## How to complete this task
Print, exactly and completely, the data that appears below.

----

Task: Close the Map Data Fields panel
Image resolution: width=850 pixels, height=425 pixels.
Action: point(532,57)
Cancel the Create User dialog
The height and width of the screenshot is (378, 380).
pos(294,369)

----

## Exercise solution
Task: Close the Map Data Fields panel
Image resolution: width=850 pixels, height=425 pixels.
Action: point(532,57)
Cancel the Create User dialog
The height and width of the screenshot is (378, 380).
pos(294,369)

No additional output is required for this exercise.